EXERCISE AIM: The answer must be an exact copy of the lines from the one containing "You are a computer-use agent. Image" through the final line of the material, both included, and nothing else.

RECORDED INFORMATION:
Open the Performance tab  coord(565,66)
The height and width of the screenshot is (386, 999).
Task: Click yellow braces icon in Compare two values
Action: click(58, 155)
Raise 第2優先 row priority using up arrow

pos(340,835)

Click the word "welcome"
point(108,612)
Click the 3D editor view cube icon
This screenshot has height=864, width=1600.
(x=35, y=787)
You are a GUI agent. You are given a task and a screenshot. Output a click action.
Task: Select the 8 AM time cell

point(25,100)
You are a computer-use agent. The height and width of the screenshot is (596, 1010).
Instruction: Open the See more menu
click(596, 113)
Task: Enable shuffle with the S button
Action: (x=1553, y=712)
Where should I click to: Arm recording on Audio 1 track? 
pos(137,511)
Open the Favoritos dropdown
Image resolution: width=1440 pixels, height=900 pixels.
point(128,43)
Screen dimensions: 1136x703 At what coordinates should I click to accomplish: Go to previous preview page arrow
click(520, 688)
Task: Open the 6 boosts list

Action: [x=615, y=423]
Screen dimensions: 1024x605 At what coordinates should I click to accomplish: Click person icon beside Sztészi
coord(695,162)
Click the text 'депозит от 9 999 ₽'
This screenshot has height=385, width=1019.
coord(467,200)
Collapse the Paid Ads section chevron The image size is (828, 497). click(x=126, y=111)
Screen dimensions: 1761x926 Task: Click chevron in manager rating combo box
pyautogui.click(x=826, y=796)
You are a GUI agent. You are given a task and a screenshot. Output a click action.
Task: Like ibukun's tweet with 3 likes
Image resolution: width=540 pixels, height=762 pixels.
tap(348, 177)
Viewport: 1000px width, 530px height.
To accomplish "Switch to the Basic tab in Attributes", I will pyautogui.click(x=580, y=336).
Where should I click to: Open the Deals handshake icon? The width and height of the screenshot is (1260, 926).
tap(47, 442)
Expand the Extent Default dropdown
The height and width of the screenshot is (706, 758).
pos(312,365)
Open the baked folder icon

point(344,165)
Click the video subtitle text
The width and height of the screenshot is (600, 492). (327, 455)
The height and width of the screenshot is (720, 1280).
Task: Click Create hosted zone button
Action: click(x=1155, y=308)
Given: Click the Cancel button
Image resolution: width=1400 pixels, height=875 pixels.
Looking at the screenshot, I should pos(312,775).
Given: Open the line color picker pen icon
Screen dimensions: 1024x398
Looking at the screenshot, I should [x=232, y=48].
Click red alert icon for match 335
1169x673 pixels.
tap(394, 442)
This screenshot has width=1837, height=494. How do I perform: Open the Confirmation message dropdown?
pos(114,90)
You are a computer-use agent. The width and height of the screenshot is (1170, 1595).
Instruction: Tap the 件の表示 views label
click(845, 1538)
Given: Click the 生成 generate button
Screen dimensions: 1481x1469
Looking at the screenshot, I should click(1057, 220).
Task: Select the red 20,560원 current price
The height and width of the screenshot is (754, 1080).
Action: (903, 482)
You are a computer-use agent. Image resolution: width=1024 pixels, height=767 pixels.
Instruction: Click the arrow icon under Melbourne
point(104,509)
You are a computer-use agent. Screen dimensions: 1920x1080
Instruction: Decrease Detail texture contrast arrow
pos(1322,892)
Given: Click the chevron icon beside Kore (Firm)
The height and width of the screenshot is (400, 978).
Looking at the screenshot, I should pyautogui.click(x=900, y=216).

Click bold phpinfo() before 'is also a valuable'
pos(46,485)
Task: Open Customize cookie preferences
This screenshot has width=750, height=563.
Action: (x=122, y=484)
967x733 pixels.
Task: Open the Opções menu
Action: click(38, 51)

EXERCISE RESPONSE:
You are a computer-use agent. Image resolution: width=1024 pixels, height=767 pixels.
Instruction: Click the arrow icon under Melbourne
point(104,509)
You are a computer-use agent. Screen dimensions: 1920x1080
Instruction: Decrease Detail texture contrast arrow
pos(1322,892)
Given: Click the chevron icon beside Kore (Firm)
The height and width of the screenshot is (400, 978).
Looking at the screenshot, I should pyautogui.click(x=900, y=216).

Click bold phpinfo() before 'is also a valuable'
pos(46,485)
Task: Open Customize cookie preferences
This screenshot has width=750, height=563.
Action: (x=122, y=484)
967x733 pixels.
Task: Open the Opções menu
Action: click(38, 51)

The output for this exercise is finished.